Em entrevista ao Metrópoles Gustavo relembra o momento em que foi surpreendido por policiais em casa, na tarde do último 28 de janeiro. “Os agentes chegaram falando que havia um mandado de prisão em aberto contra mim por não pagamento de pensão. Eu questionei e disse que não tenho filhos”, explica o jovem.
“Mesmo assim, fui levado à delegacia e fiquei preso até depois da audiência de custódia, no dia 29”, prossegue Gustavo.
“Eu dividi cela com outros 22 detentos. Eu era o mais novo lá. Os homens tinham entre 25 a 60 anos, em média”, relata o vendedor. “É muito ruim ser preso sem ter feito nada. Não tinha por que eu estar lá.”
Mãe de Gustavo, a aposentada Jane Santana, 60 anos, conta que não estava em casa no momento em que o filho foi preso. “Eu fui ao Riacho Fundo com uma amiga e até deixei o celular em casa, porque eu ando de ônibus e tenho medo de ser roubada”, relembra a mulher.
Jane não recebeu nenhum comunicado da Justiça ou da Polícia Civil (PCDF) sobre a prisão do filho. “Quem me avisou foi minha vizinha.
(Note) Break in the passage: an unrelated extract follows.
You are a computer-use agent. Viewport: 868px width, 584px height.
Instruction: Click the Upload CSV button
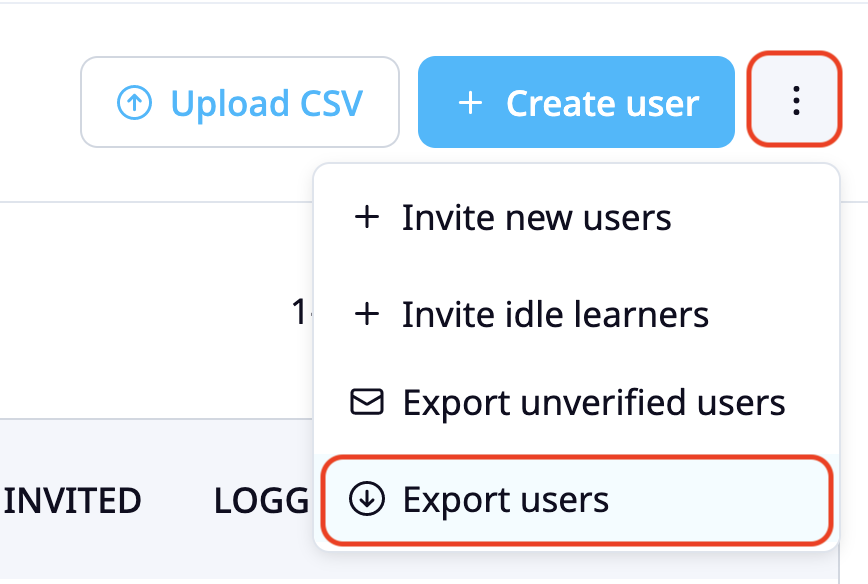[240, 102]
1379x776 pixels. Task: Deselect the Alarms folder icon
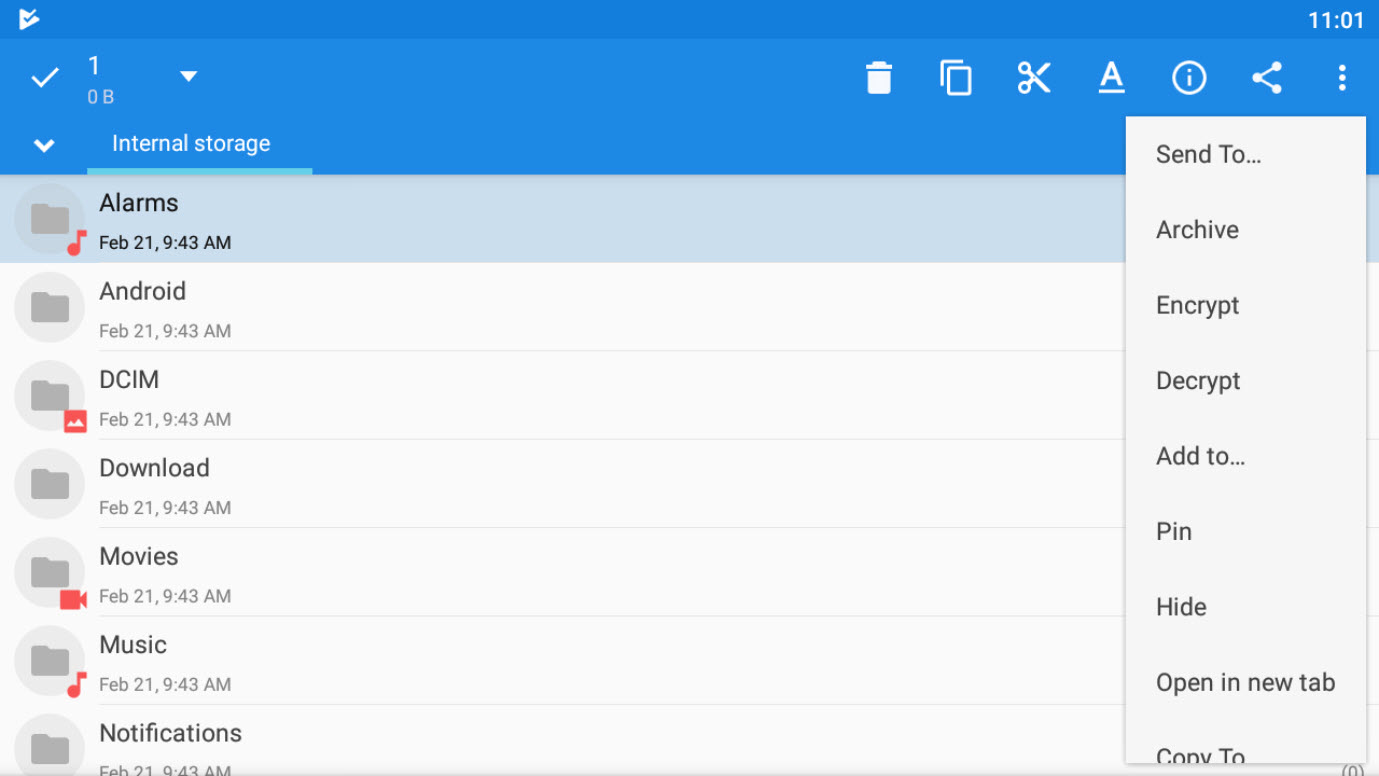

Ela tentou me ligar, mas eu só vi as notificações quando cheguei em casa, por volta das 18h”, cita.
“Tenho certeza que foi Deus quem me tirou de casa naquela tarde. Eu não iria aguentar ver meu filho sendo preso. Fiquei muito triste, muito abalada, me desesperei. Foi muito difícil”, diz a mulher.
Faltam explicações
O processo que culminou na prisão injusta do jovem brasiliense teve origem em São Paulo, em 2017, quando Gustavo tinha 12 anos. “Para que o processo tenha se iniciado em 2017, eu deveria estar devendo a tal pensão desde o ano anterior, em 2016, quando eu tinha 11 anos. Não faz o menor sentido”, comenta o vendedor. O erro foi detectado pela Defensoria Pública do Distrito Federal (DPDF).
Além de o processo ser de oito anos atrás, o mandado de prisão partiu da Vara de Execução de Minas Gerais, sem justificativa para tal.
O advogado da família, Marco Barbosa, explica. “O mandado de prisão veio de uma cidade mineira chamada Igarapé. Quando fomos pesquisar o processo, vimos que ele não foi encontrado na Vara de Execução de Minas Gerais, mas sim na Justiça de São Paulo”, comenta o defensor.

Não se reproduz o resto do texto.